Ratko Mladic filed the request to be released on health grounds last month, saying he only had a few months to live.
Published On 30 Jul 2025
A United Nations war crimes court has denied a request from Ratko Mladic, an infamous Bosnian Serb military leader during the 1992 to 1995 Yugoslav wars, who oversaw the Srebrenica massacre, to be released early to Serbia on health grounds.
Judge Graciela Gatti Santana at the International Residual Mechanism for Criminal Tribunals, the court tasked with handling remaining cases from the Yugoslav war crimes tribunal, said on Tuesday that Mladic’s condition did not meet the threshold of an “acute terminal illness” required for early release.
Mladic, known as the “Butcher of Bosnia”, was sentenced to life imprisonment in 2017 over genocide, war crimes and crimes against humanity. He had filed a request to be freed on June 3, 2025, saying he only had a few months to live.
“I acknowledge that Mladic’s current condition, which requires dependency on others for activities of daily living, is precarious,” Santana said in a 12-page decision issued in The Hague on Tuesday.
“Nonetheless, Mladic continues to receive very comprehensive and compassionate care, as amply supported by medical reports.
“The information before me demonstrates that the compelling humanitarian circumstances invoked by Mladic as a basis for his release are not substantiated.”

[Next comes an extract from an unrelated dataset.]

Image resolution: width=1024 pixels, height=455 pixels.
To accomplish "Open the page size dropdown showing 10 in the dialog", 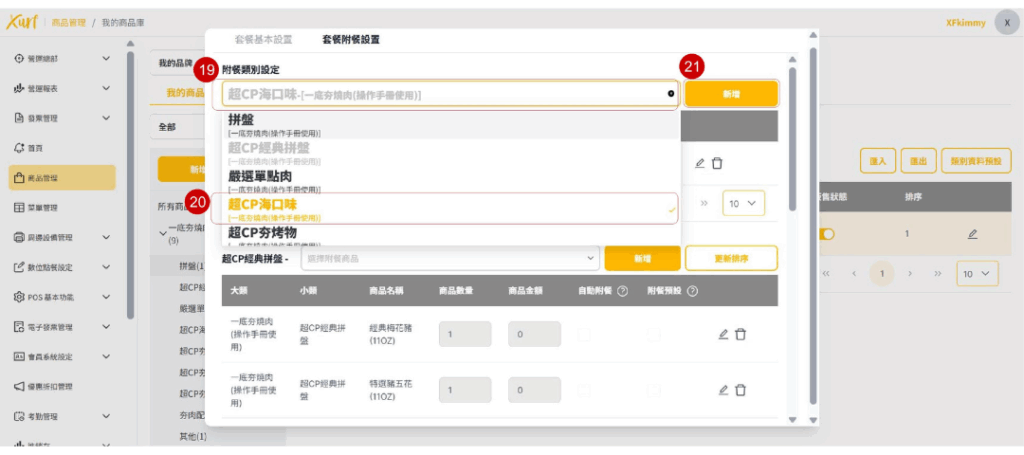I will pyautogui.click(x=743, y=203).

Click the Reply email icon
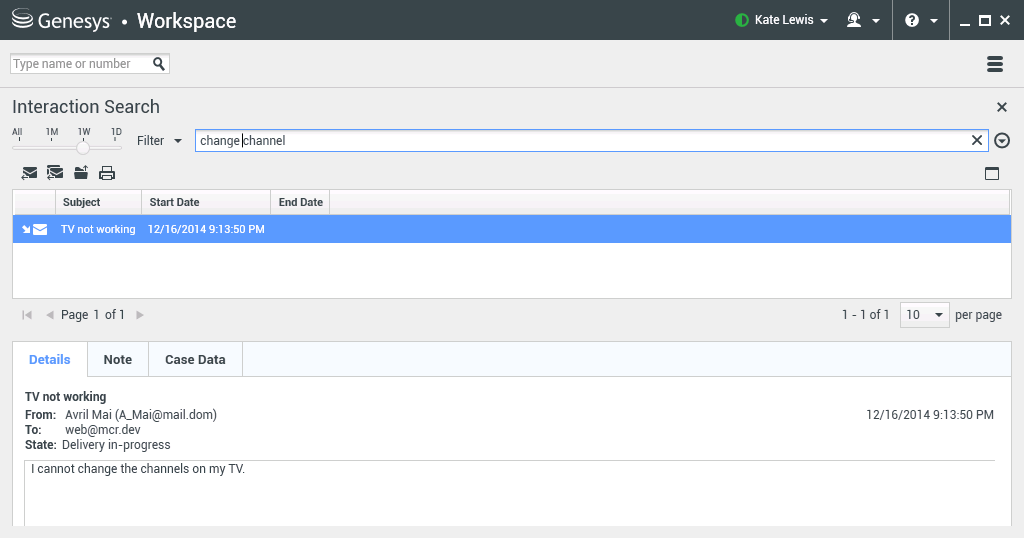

Mladic, 83, was sentenced by the UN tribunal for the former Yugoslavia for his role in terrorising the civilian population during the 43-month siege of the Bosnian capital Sarajevo and the 1995 Srebrenica massacre.
Some 8,000 Muslim men and boys were slaughtered in Srebrenica by Bosnian Serb forces in July that year.

The Srebrenica genocide was the bloody crescendo of the Bosnian war, which erupted during Yugoslavia’s dissolution, as Bosnian Serbs sought to carve out Serb-dominated areas by ethnic cleansing against the country’s two other main ethnic populations – Croats and Muslim Bosniaks. Until the Russia-Ukraine war, the Bosnian war was considered the most violent conflict in Europe since the end of World War II.
Mladic has long been described by his lawyers as sick and frail. In their latest request, they said he suffered from an incurable illness and that “his remaining life expectancy is measured in months,” according to a filing seen by the AFP news agency.
His defence first sought provisional release on medical grounds in 2017.
Santana said Mladic’s continued incarceration was neither “inhuman nor degrading”.
Mladic was arrested in Serbia in 2011 after 16 years on the run and is serving his sentence in The Hague.
His son, Darko, often speaks to Serbian media about the poor health of his father, who is still seen as a hero by nationalists in Serbia.